Trecho da fonte ->

Trecho do capítulo "Algumas questões fundamentais na vida e obra de Dostoiévski" retirado do livro "Aulas de literatura russa: de Púchkin a Gorenstein", de Aurora Fornoni Bernardini

Foto (1879): Konstantin Shapiro

De fato, relendo hoje romances como Crime e castigo e O idiota — que na constelação de obras de Dostoiévski figuram como talvez os mais importantes de sua fase madura (1864 -1868) — , o que se observa é justamente esse caráter extremado nas ideias e paradoxal nos sentimentos, ou vice-versa, conforme as personagens em questão.

Extremado nas ideias, como o Raskólnikov de Crime e castigo, ou nos sentimentos, como o príncipe Mýchkin, o herói de O idiota; mas a regra do jogo é essa exacerbação: ou se aceita, ou não se aceita. Sabendo que os “parâmetros extremos” da existência passam pelo mito ou pelo absurdo, Dostoiévski os incorpora no príncipe Mýchkin — mescla de Cristo e Dom Quixote, conforme a consagração da crítica, e cuja atuação como personagem focalizaremos aqui — e cria, no meio de tantas ideias-forças, crises, contradições, etc., a figura que ele mais amou, a portadora de sua mensagem última ao homem livre russo, ou a portadora da “verdade universal” toutcourt, conforme ele a sintetizou, um ano antes de morrer, em seu discurso em homenagem a Púchkin (para quem estava sendo inaugurado — lembramos — um monumento, em Moscou, em 1880).

Segmento de dados ->
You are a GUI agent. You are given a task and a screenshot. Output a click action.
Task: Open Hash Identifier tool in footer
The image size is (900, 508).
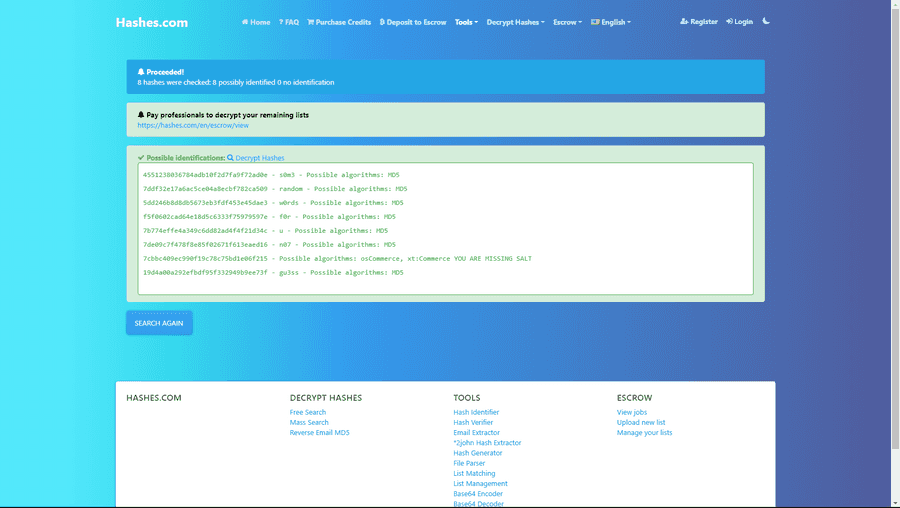[476, 412]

Enunciado ->
Indique se cada afirmação a seguir está de acordo com o trecho sobre Dostoiévski, respondendo sim ou não e citando as palavras do texto que decidem a questão.
1. A fase madura de Dostoiévski é situada entre 1864 e 1868.
2. Raskólnikov é apresentado como extremado nos sentimentos.
3. O discurso em homenagem a Púchkin foi proferido três anos antes da morte de Dostoiévski.

Resultado ->
1. Sim: "sua fase madura (1864 -1868)".
2. Não: "Extremado nas ideias, como o Raskólnikov de Crime e castigo".
3. Não: "um ano antes de morrer, em seu discurso em homenagem a Púchkin".